She was fresh out of college
The first one in her family to go
and California seemed like heaven,
Pulaski, Tennessee was her home
She worked on losing her southern accent
and turned her back on her Baptist ways
She bought some clothes that barely covered her fair skinned body,
Went to Nashville and caught a plane
The clouds rushed beneath her
as the LA smog filled the air
She smiled when the airlock opened
and the Pacific breeze blew through her hair
She thought about the boys from Alabama
Who came into town every Friday night
and drank beer out of big glass quart bottles
and left their trail of blood and tears behind
She thought the men from California would be different
She'd grown up watching them on her TV
But the men she came to know in California
Left her longing for Pulaski, Tennessee
Good ideas always start with a full glass
and just breathing here can make a girl's nose bleed
Dreams here live and die just like a stray dog
on a dirt road somewhere in Tennessee
The storefronts all filled up with eyeballs
As the policemen clear out the street
For a line of cars with their headlights burning
Driving slow through Pulaski, Tennessee
Once I started taking notice of this little "gem", the first thing that grabbed my attention was the backing vocals going "ooo-ooo-ooh" following the choruses and with Neffs pedal steel carefully blending in at the end. I also dig the accordion - I suppose it's Jay playing that. Far from my favorite instrument, but here I think it fits the song perfect. The production is awesome, just turn up the volume and listen to the woody bass and the muffled kick-drum, and the sound of the room it was recorded in.
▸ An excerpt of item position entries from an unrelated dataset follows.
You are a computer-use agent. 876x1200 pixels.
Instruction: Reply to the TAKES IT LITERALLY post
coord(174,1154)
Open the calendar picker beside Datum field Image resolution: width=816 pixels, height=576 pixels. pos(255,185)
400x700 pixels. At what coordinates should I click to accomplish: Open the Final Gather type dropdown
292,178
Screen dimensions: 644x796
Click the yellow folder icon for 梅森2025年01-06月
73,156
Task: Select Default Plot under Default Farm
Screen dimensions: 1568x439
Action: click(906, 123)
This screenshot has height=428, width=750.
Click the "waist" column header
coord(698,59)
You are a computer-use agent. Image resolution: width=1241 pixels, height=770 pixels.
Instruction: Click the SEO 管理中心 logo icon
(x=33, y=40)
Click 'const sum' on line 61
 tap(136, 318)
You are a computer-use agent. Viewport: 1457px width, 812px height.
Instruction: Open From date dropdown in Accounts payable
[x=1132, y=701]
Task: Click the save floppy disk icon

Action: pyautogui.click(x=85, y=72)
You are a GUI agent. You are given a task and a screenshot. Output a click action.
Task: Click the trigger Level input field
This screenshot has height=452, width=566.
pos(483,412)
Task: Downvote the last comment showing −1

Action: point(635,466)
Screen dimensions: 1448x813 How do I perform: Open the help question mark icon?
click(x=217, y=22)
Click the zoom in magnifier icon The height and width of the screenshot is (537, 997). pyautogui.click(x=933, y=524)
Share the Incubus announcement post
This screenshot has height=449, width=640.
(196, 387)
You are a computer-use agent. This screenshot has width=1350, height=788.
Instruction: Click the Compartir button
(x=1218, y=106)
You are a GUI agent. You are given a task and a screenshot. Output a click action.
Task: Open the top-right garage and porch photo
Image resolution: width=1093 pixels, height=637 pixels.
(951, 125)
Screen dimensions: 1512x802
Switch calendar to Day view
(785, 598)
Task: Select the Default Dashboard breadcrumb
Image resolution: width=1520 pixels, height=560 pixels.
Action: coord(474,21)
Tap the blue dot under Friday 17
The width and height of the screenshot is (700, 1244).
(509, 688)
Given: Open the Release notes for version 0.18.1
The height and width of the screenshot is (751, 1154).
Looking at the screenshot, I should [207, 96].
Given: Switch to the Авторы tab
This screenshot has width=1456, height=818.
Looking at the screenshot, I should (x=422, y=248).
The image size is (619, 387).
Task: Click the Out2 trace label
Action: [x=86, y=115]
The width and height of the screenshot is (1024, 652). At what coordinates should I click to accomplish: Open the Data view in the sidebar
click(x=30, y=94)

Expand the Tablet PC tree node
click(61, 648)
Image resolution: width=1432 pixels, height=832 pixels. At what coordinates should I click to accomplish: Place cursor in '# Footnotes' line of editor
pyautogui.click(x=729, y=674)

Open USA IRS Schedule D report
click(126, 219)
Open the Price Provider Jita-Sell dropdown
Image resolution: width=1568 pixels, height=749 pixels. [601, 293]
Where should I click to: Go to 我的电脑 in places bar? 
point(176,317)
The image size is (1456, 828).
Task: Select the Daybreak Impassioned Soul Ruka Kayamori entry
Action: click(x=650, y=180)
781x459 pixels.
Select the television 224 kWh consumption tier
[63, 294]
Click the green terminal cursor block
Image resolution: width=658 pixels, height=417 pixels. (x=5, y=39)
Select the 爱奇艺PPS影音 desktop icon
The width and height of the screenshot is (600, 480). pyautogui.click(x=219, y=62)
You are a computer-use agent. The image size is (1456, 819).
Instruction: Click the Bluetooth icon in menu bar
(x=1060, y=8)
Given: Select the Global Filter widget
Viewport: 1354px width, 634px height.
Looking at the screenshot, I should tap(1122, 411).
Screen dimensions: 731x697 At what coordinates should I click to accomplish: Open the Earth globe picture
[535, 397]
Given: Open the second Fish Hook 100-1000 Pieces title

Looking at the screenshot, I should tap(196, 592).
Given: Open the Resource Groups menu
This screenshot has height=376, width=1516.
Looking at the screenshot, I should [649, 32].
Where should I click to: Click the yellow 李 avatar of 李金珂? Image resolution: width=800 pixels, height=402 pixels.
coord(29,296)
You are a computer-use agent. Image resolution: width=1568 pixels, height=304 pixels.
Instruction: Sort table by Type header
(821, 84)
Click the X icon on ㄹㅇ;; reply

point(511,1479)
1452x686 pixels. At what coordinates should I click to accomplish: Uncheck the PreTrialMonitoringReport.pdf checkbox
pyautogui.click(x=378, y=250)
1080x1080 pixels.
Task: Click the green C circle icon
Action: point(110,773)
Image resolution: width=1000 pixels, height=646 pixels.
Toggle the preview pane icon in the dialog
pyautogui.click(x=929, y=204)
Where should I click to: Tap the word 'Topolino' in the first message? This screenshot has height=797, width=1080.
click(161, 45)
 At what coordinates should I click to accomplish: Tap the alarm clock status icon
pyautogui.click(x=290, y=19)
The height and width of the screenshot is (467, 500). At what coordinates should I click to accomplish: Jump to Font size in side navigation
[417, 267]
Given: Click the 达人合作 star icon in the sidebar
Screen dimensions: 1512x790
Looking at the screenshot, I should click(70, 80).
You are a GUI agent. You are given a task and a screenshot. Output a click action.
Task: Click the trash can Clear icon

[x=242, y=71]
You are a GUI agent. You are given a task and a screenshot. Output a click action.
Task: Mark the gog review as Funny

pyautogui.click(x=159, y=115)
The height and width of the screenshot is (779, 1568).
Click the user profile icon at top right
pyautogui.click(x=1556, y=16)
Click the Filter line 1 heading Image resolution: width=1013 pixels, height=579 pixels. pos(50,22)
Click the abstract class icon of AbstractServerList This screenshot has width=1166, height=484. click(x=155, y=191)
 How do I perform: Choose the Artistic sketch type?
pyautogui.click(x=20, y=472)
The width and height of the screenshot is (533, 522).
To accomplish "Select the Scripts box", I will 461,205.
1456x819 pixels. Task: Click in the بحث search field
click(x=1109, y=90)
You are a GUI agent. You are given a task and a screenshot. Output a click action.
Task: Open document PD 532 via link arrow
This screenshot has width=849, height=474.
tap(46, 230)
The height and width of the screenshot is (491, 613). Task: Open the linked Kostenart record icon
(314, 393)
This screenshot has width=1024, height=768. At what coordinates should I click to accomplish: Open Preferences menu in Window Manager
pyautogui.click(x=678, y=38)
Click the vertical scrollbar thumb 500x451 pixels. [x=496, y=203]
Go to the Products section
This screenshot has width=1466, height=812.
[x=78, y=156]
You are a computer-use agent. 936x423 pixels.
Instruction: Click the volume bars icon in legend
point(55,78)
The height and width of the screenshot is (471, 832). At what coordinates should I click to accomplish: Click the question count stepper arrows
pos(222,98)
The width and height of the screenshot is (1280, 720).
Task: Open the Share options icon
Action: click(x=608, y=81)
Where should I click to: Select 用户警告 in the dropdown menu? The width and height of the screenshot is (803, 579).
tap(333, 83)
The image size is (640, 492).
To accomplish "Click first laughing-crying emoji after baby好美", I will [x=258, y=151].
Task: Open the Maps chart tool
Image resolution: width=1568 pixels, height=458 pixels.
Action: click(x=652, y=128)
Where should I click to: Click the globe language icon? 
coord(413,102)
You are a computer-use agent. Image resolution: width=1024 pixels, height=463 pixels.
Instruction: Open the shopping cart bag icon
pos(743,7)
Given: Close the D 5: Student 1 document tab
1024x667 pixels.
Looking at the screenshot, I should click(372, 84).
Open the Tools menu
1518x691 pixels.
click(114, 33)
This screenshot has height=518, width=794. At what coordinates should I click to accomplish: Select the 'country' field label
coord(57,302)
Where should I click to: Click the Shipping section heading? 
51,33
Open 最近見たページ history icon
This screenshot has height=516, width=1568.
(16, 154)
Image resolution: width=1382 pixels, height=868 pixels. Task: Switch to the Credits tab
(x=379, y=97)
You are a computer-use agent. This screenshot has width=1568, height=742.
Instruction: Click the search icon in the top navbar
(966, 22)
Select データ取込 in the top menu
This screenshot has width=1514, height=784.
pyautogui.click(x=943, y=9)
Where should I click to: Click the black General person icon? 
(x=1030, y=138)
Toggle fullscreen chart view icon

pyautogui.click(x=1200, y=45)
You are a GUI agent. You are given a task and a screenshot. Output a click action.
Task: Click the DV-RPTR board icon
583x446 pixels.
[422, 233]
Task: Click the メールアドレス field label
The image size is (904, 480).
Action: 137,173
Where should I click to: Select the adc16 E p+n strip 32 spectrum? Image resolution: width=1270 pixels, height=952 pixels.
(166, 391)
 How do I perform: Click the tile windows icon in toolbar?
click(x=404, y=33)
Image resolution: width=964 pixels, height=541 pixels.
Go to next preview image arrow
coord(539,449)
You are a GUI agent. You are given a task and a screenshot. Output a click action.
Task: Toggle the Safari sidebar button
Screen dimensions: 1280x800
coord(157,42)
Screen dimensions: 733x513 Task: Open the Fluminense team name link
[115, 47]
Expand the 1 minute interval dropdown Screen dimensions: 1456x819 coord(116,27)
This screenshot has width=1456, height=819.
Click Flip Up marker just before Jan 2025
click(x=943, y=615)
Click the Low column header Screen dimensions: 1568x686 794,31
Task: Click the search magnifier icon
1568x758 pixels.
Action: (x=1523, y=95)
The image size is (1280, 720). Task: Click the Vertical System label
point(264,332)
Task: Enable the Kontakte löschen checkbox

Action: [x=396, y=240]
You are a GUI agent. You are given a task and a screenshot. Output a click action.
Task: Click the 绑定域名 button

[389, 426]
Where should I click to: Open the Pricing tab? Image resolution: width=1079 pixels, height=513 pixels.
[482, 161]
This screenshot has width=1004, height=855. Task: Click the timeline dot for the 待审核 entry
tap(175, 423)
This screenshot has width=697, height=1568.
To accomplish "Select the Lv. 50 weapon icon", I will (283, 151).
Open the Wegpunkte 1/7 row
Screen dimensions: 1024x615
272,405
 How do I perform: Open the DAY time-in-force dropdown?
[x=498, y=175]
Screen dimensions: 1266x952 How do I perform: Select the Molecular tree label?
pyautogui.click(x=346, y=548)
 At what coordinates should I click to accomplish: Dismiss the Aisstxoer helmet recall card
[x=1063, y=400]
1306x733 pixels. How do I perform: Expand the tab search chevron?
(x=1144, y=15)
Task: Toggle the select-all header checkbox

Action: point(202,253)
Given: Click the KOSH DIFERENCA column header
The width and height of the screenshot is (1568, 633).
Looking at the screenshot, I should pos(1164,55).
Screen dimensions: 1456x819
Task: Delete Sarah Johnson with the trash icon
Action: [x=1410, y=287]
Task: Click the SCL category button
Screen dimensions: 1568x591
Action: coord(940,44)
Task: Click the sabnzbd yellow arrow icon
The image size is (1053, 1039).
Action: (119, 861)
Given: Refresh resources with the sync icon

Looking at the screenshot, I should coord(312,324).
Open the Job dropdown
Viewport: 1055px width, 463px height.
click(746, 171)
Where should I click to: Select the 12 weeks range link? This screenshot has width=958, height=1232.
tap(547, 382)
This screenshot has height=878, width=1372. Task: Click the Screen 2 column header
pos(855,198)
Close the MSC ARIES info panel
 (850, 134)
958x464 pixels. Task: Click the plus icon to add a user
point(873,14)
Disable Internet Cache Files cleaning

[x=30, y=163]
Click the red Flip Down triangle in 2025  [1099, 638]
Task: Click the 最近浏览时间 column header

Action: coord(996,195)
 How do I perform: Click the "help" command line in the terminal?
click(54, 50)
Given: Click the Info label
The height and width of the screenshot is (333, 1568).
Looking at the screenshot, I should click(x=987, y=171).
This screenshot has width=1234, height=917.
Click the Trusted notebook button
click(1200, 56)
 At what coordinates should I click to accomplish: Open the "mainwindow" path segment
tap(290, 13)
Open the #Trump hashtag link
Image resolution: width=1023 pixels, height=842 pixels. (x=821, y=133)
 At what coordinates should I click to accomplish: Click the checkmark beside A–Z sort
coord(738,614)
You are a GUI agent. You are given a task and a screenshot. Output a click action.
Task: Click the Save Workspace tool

The song, in my view, serves as a stellar example of Cooley's songwriting. The melody, chord progression and groove can hardly be said to be original, but this is Cooley's strength as a songwriter; it's all about making clichés work. Also the theme it self, small-town girl leaving home to explore the world is nothing new, however the imagery and the darkness that seeps in towards the end sets it apart from "the average country tune".
What really makes the lyrics work for me is what is not being said. The girl goes to California, but what really happens there? Did she only go there to seek out the men or did she have a go at a career in the entertainment industry?
There was a thread about the interpretation of the last couple of verses back in september last year;
RaidPanther88 wrote:I always interpreted the ending as her dying from a drug overdose, probably cocaine. She goes to California, it doesn't meet her expectations, falls in with the wrong people. The line about the nose bleeding makes me think of cocaine, a line of cars driving through the night with policemen clearing out the street makes me think of a line of cars driving down the road "rubbernecking" at a tragedy along the side, and then the line of cars driving slow through Pulaski at the end of the song makes me think of a line of cars driving slow in a funeral procession. My interpretation, at least.
Smitty wrote:The only concrete detail is that there's a funeral back in Pulaski, - "policemen clear out the street, for a the line of cars with their headlights burning" is the procession after they've brought her body home; I think the overdose assumption works, but I personally always thought she was a victim of domestic violence, hence the "the men she came to know in California left her longing for Pulaski, Tennessee"
Both interpretations seems reasonable to me. But what about the headlights of the cars? Do they have the funeral procession in the middle of the night? And why are cops needed to clear the streets in a town with less than 8000 inhabitants? I'm wondering if perhaps this girl became some kind of a celebrity over there in California?
Cooley talks about the song and why he chose Pulaski in GGB Episode #2. I also noticed the street stradling the west wall of The 40 Watt Club in Athens is called Pulaski Street. You have to cross it on your way back to the Dazed Inn or the Courtyard after the show.